For months now, radical reforms have been executed within the military, including the recruitment of qualified youths and promoting youthful soldiers to higher ranks. For instance, Farmajo appoints Yusuf Rageh, 33, as the army general last year.
There have been also efforts to register the troops on biometrics to avoid inconsistencies during payments. Soldiers are also nowadays paid their dues through bank accounts, contrary to the past where they used to queue for payments.
Early this month, Farmajo also insisted that his administration will not recruit soldiers based on clans, which has been a major parameter in previous enlisting of soldiers. Somalia's institutions are majorly based on clans, which has been a major underlying cause for frequent divisions.
“If we recruit our forces based on clan, then the foundation of our forces is wrong," Farmajo said, in a statement which was backed by Somalis, with many arguing that claim has been an impedance to the much-needed peace and stability.
To achieve this, Farmajo said, the government is also focused to ensure radical reforms in the military's human resource management, which had previously raised questions from among stakeholders.

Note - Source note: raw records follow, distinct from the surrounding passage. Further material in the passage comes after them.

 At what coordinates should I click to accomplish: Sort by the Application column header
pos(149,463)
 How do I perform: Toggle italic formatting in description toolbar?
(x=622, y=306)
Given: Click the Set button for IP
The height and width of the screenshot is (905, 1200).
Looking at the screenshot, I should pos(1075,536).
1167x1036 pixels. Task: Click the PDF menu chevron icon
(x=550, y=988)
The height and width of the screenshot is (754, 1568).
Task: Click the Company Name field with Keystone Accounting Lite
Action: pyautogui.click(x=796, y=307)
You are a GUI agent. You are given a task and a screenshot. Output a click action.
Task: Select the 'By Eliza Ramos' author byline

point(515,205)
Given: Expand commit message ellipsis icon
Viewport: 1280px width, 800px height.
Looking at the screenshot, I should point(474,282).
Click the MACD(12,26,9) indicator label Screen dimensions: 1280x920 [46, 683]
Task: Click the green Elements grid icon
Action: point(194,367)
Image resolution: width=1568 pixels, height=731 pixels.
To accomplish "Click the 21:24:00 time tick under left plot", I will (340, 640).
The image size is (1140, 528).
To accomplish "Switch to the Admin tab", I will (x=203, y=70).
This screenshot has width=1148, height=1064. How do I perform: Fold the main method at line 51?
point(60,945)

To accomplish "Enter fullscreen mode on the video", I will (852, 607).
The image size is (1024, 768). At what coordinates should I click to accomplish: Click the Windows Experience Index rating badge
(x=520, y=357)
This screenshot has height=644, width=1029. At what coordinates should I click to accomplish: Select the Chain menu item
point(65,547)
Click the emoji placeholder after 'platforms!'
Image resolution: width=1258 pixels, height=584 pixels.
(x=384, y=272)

"We're seeking professional, disciplined, and accountable forces. The first step is a Human Resource Management system with up to date personal records," he said. In recent weeks, those enlisted have their biometrics and other records stored digitally.
While opening the 7th session of parliament early this month, Farmajo, who hailed the troops for their "unrelenting" efforts to keep Somalia safe, said FGS has been paying the troops their monthly dues based on recommendations put forth by a committee in charge of reforms.
Those who protested on Sunday did not reveal whether they had been registered through the recent biometric screening. Until now, no official communication has been given by the government or the SNA commanders, who usually communicate to the public using their social media accounts.
The African Union Mission in Somalia [AMISOM], is set to withdraw close to 20,000 troops who have been keeping peace in Somalia for the last decade. Kenya, Ethiopia, Burundi, Djibouti, and Uganda are some of the force contributing nations.